--- Items from a data source ---
• • • • • • •
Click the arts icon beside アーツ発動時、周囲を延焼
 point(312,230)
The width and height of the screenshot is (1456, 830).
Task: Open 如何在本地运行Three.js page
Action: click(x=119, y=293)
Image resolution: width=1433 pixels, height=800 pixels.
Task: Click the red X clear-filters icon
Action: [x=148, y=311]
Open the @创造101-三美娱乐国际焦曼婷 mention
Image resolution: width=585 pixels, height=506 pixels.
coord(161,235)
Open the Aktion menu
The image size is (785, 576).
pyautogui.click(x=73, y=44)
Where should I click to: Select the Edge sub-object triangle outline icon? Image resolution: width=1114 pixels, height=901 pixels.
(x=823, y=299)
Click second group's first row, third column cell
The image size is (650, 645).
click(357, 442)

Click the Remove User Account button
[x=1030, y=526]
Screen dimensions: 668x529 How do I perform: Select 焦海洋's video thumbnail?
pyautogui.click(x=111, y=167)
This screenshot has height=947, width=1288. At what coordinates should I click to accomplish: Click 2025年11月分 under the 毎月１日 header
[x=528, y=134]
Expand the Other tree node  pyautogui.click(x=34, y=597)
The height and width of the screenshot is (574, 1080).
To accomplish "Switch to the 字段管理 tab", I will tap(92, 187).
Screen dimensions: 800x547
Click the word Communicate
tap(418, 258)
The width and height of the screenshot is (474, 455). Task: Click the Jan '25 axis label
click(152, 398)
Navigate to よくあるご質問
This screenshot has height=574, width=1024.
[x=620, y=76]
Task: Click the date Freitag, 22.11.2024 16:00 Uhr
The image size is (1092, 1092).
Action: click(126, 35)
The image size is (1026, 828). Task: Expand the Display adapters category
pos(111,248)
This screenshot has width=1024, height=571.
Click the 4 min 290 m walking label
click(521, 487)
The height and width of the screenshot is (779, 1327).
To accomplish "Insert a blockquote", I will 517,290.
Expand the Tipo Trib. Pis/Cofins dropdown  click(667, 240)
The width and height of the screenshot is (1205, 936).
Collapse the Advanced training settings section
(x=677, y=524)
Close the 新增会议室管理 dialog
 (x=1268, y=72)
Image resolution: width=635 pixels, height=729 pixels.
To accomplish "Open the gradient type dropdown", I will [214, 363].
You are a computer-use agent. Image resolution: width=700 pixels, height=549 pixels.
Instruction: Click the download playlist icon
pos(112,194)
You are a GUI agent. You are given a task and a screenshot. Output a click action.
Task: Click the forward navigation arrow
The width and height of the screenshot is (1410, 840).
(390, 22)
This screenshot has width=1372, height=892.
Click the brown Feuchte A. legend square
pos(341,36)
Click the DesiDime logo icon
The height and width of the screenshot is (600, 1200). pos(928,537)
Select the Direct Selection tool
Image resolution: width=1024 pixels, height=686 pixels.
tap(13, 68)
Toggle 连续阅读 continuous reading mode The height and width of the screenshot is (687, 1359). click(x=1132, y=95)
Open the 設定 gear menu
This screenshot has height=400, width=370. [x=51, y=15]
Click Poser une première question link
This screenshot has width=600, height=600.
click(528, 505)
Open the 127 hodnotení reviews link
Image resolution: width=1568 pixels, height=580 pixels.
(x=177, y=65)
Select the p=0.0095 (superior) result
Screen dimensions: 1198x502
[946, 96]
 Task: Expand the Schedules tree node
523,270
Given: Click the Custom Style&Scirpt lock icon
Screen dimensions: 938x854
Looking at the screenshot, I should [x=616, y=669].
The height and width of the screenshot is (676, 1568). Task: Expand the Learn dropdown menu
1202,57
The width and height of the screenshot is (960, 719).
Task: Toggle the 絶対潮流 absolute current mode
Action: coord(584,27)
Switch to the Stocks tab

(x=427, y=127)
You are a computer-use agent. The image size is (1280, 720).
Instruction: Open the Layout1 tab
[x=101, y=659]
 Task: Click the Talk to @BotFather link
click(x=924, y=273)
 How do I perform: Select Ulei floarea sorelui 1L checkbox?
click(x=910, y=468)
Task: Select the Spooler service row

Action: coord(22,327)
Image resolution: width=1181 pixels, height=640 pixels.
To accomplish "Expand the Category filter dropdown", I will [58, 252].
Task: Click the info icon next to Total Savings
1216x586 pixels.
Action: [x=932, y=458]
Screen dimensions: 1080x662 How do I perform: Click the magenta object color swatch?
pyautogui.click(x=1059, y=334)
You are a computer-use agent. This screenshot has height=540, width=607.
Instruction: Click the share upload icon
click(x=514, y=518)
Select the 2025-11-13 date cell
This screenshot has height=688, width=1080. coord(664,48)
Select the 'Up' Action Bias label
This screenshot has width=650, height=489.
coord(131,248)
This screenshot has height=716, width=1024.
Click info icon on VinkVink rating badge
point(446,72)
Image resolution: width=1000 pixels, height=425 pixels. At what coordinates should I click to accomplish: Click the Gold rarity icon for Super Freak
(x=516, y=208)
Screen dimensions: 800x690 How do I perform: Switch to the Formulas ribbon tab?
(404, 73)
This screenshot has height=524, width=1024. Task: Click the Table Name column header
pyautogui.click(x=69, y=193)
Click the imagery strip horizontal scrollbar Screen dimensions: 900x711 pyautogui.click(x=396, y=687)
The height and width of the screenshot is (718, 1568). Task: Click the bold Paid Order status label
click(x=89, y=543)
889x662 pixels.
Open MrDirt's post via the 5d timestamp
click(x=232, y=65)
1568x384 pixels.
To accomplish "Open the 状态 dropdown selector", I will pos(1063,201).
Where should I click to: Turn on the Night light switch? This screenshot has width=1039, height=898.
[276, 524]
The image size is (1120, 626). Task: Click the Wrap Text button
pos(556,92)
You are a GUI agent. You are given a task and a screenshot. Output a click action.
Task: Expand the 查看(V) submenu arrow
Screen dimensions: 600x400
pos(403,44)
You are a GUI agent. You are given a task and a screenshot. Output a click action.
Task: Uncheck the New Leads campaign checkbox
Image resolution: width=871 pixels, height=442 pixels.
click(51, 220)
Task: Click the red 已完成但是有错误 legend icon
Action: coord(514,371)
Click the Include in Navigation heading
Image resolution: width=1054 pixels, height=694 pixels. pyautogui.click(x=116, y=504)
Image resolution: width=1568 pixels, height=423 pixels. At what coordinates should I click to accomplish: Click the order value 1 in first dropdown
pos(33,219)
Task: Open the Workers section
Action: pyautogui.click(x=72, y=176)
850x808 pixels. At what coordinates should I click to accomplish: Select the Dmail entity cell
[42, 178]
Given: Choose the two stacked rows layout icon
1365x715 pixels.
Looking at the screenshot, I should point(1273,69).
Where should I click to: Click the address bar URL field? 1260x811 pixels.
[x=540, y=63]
• • • • • • •
--- WHAT IS REQUIRED ---
The lines to show are those in the data above that include "arrow".

--- RESULT OF THE TASK ---
Task: Click the forward navigation arrow
Task: Expand the 查看(V) submenu arrow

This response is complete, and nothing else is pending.